# To do:
Go through the entries below and collect each line with the string "refresh" in it.

# Material provided:
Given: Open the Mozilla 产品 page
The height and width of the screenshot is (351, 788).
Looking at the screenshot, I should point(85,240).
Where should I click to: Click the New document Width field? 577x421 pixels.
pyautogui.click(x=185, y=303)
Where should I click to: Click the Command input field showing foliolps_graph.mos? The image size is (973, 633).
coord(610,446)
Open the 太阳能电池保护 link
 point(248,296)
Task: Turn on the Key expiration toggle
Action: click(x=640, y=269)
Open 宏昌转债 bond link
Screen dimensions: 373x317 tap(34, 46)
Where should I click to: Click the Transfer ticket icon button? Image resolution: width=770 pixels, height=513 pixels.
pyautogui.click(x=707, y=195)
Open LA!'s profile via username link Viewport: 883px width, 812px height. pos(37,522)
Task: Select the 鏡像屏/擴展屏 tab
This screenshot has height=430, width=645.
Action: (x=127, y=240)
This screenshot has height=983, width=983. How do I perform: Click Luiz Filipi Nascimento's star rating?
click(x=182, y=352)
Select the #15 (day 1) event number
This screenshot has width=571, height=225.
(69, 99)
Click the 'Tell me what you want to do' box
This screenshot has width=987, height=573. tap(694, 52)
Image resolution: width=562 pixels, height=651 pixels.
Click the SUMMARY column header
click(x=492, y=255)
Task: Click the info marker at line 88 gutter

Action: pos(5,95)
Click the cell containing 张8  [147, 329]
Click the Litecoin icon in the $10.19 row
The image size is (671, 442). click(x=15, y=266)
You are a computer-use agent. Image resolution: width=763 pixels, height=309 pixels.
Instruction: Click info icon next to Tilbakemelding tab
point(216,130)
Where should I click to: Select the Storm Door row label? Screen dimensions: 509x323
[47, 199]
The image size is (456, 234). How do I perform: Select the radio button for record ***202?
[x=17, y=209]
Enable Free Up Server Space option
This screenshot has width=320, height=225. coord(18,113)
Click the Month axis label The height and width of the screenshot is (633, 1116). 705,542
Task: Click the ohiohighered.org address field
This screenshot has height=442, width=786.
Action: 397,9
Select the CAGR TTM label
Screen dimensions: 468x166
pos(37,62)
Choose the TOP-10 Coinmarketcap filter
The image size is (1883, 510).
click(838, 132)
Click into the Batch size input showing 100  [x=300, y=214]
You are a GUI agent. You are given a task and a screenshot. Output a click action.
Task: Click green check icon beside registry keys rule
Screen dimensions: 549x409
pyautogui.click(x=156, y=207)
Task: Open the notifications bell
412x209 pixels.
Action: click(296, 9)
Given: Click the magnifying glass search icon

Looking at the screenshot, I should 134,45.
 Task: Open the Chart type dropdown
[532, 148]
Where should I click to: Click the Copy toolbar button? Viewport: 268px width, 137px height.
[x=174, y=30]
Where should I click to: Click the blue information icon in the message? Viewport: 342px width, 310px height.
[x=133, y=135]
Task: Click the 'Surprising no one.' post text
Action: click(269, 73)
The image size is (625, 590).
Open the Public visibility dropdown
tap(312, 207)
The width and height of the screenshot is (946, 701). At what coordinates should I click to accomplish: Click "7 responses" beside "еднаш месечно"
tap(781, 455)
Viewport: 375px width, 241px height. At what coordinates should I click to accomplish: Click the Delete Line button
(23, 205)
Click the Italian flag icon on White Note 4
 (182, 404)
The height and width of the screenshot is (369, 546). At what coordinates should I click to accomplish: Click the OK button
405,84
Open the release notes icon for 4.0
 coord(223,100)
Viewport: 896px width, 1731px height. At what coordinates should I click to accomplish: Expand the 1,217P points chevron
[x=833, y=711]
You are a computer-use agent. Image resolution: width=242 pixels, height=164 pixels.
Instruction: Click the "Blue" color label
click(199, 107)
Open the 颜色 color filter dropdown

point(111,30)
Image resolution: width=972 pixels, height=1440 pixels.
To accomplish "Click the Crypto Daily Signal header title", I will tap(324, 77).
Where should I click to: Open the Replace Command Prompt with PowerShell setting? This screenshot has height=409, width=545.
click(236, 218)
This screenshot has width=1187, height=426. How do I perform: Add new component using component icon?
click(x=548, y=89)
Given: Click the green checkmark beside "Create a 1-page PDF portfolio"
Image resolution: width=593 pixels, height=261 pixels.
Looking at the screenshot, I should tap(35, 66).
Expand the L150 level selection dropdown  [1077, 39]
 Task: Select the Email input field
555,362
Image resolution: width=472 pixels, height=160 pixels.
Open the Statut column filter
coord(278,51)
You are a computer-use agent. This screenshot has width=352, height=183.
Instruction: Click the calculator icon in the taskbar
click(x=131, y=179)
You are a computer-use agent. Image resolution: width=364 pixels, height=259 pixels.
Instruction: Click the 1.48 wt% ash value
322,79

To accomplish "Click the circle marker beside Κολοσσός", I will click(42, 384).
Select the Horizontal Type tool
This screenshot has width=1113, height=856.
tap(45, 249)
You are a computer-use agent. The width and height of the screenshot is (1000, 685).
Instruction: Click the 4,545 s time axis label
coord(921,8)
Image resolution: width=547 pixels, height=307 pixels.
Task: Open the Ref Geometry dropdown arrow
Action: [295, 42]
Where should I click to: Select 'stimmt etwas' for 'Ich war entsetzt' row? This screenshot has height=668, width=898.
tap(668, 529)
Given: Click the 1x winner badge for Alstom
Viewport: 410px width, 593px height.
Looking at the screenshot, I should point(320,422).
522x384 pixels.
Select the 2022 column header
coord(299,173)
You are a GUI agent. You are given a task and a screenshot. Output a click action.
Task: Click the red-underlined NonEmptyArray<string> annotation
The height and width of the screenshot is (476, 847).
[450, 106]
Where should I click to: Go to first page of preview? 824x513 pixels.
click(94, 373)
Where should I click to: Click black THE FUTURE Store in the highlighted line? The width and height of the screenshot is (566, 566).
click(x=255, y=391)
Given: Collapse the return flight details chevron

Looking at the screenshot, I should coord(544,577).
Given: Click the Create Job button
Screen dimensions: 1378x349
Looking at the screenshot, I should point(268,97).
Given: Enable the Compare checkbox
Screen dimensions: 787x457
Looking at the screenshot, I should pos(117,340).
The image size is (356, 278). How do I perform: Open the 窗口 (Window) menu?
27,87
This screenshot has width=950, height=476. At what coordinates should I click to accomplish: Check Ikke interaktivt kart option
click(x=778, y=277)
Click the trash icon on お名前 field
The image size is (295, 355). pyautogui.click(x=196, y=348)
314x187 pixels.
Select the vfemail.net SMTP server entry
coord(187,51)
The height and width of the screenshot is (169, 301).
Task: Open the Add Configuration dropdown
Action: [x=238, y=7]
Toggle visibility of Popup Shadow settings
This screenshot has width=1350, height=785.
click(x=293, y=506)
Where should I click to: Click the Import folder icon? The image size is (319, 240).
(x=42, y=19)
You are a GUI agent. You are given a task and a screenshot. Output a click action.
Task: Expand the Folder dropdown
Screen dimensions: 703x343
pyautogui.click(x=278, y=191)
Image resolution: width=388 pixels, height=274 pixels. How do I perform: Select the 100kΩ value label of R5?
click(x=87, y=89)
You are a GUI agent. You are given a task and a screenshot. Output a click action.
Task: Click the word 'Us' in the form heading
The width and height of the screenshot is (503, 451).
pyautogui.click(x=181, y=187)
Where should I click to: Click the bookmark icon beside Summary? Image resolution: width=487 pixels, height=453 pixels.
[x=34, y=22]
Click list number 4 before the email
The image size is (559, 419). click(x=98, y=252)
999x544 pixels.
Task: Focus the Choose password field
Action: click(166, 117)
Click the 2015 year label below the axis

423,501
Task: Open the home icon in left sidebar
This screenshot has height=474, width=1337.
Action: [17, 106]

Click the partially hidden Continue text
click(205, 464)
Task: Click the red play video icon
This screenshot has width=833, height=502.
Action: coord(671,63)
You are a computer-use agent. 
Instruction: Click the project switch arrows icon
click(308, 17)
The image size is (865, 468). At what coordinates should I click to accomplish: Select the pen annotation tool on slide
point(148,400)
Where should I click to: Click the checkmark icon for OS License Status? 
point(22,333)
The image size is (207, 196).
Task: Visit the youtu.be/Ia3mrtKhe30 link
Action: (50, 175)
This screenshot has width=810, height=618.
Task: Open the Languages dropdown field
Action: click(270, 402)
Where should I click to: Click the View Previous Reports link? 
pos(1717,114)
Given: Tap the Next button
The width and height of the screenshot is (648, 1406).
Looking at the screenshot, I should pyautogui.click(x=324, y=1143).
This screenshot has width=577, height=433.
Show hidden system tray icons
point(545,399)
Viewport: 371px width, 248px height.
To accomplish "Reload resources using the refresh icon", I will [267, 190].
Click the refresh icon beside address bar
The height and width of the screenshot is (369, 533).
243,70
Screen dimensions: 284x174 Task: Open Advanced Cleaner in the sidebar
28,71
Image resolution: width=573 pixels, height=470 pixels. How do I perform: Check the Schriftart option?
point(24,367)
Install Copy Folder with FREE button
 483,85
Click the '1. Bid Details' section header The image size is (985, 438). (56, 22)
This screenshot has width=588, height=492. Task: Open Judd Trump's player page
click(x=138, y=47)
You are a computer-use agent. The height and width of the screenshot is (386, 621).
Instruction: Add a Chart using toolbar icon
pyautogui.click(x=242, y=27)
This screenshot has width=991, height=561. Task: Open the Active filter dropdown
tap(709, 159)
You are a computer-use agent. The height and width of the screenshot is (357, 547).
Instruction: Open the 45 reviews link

# Reply:
To accomplish "Reload resources using the refresh icon", I will [267, 190].
Click the refresh icon beside address bar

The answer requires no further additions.